Extract ▸
This unit introduces Pythagoras’ Theorem by getting student to see the pattern between the length of the hypotenuse of a right angled triangle, and the lengths of the other two sides. Applications of the Theorem are considered, and students see that the Theorem only covers triangles that are right angled.

Achievement Objectives
GM5-10: Apply trigonometric ratios and Pythagoras' theorem in two dimensions.
AO elaboration and other teaching resources
Specific Learning Outcomes
  • Find lengths of objects using Pythagoras’ Theorem.
  • Understand how similar triangles can be used to prove Pythagoras’ Theorem.
  • Understand that Pythagoras’ Theorem can be thought of in terms of areas on the sides of the triangle.
Description of Mathematics

Against the background of Pythagoras’ Theorem, this unit explores two themes that run at two different levels. At one level this unit is about Pythagoras’ Theorem, its proof and its applications. At another level, the unit is using the Theorem as a case study in the development of mathematics. So, after some experimentation, we try to guess what the Theorem is and produce a subsequent Conjecture. We then test the Conjecture in a number of situations and prove the Conjecture, before checking the Theorem to see if it applies to triangles, other than right angled ones, in an attempt to extend or generalise our result.

Learning to ‘interrogate’ a piece of mathematics the way that we do here is a valuable skill. By this 'interrogation' we mean that it should be read and checked by looking at examples and e applied to a new situation. The conditions of the Theorem should then be changed slightly to see what effect that has on the truth of the result. This process will help students to look at any piece of new mathematics and have the confidence that they can find out what the mathematics is and how to apply it. It also provides a deeper understanding of what the result says and how it may connect with other material.

Given request ▸
Write the next part of the unit description on Pythagoras' Theorem, picking up right after its final sentence. The material after this point is independent of the unit description on Pythagoras' Theorem.

Supplied data ▸
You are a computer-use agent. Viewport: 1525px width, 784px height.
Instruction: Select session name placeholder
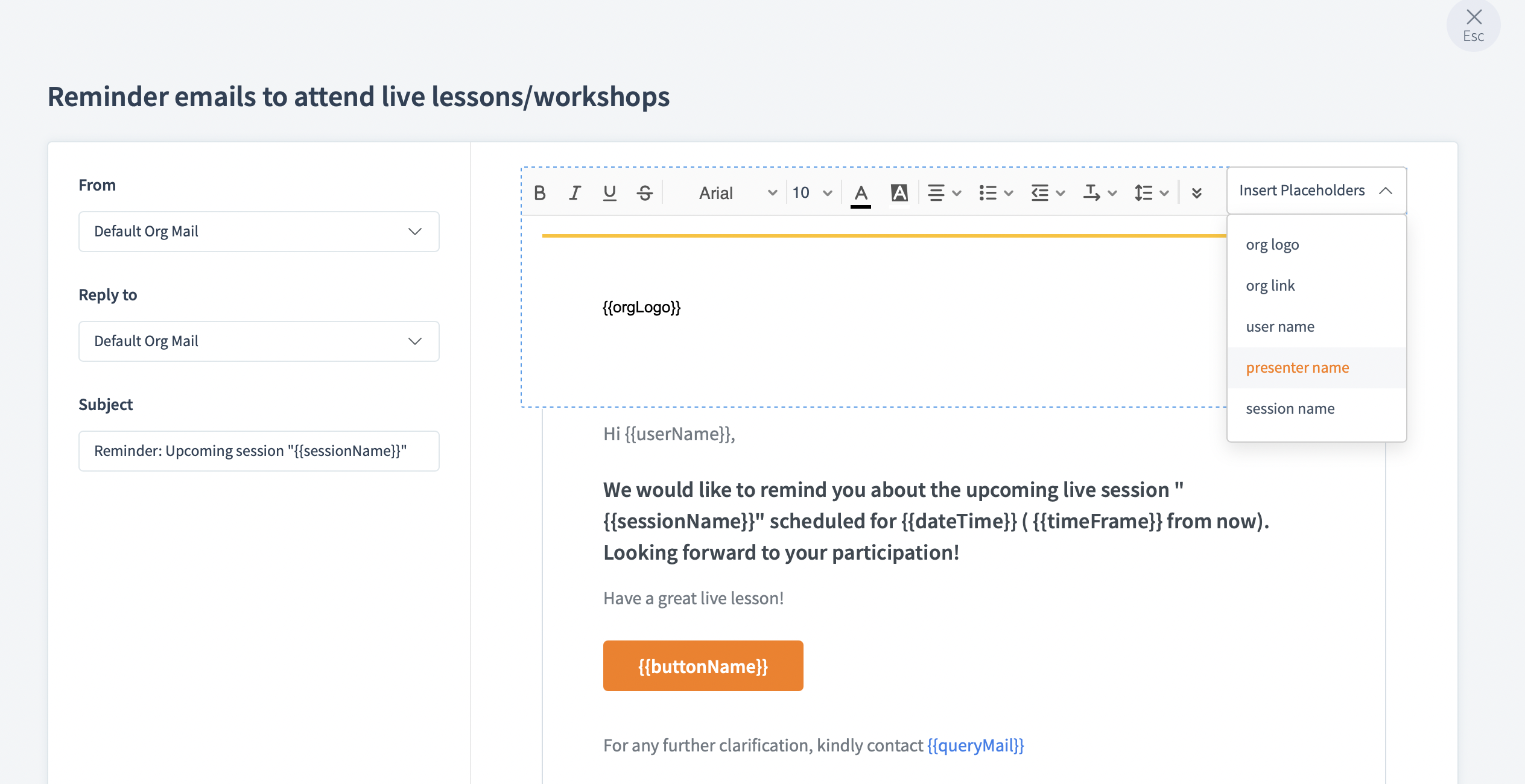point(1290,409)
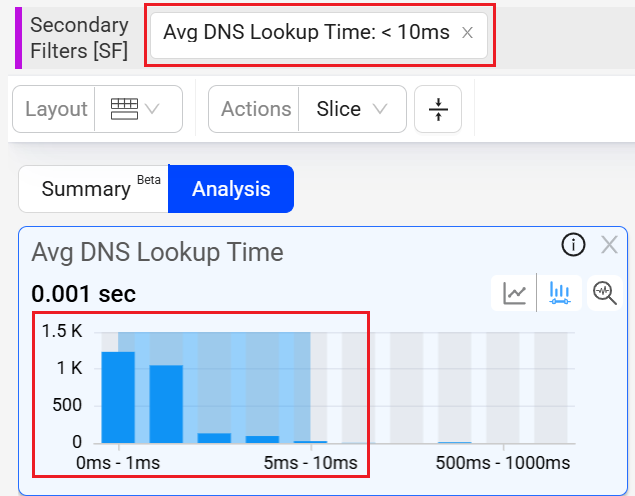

Response to this exercise ▸
The title of the unit, the Gougu Rule, is the name that is used by the Chinese for what we know as Pythagoras’ Theorem.

Before doing this unit it is going to be useful for your students to have worked on the Construction unit, Level 5 and have explored similar triangles.

Opportunities for Adaptation and Differentiation

The learning opportunities in this unit can be differentiated by providing or removing support to students and by varying the task requirements. Ways to differentiate include:

  • grouping students flexibly to encourage peer learning, scaffolding, extension, and the sharing and questioning of ideas
  • apply the gradual release of responsibility to scaffold students towards working independently
  • allowing the use of calculators to estimate and confirm calculations
  • encouraging students to describe expressions and linear patterns in words, and scaffolding them towards the use of symbols
  • providing frequent opportunities for students to share their thinking and strategies, ask questions, collaborate, and clarify in a range of whole-class, small-group, peer-peer, and teacher-student settings.

This unit is focussed on investigating Pythagoras’ Theorem, and as such is not set in a real world context. You can increase the relevance of the learning in this unit by providing ample opportunities for students to create their own problems, create their own representations of a task, and participate in productive learning conversations.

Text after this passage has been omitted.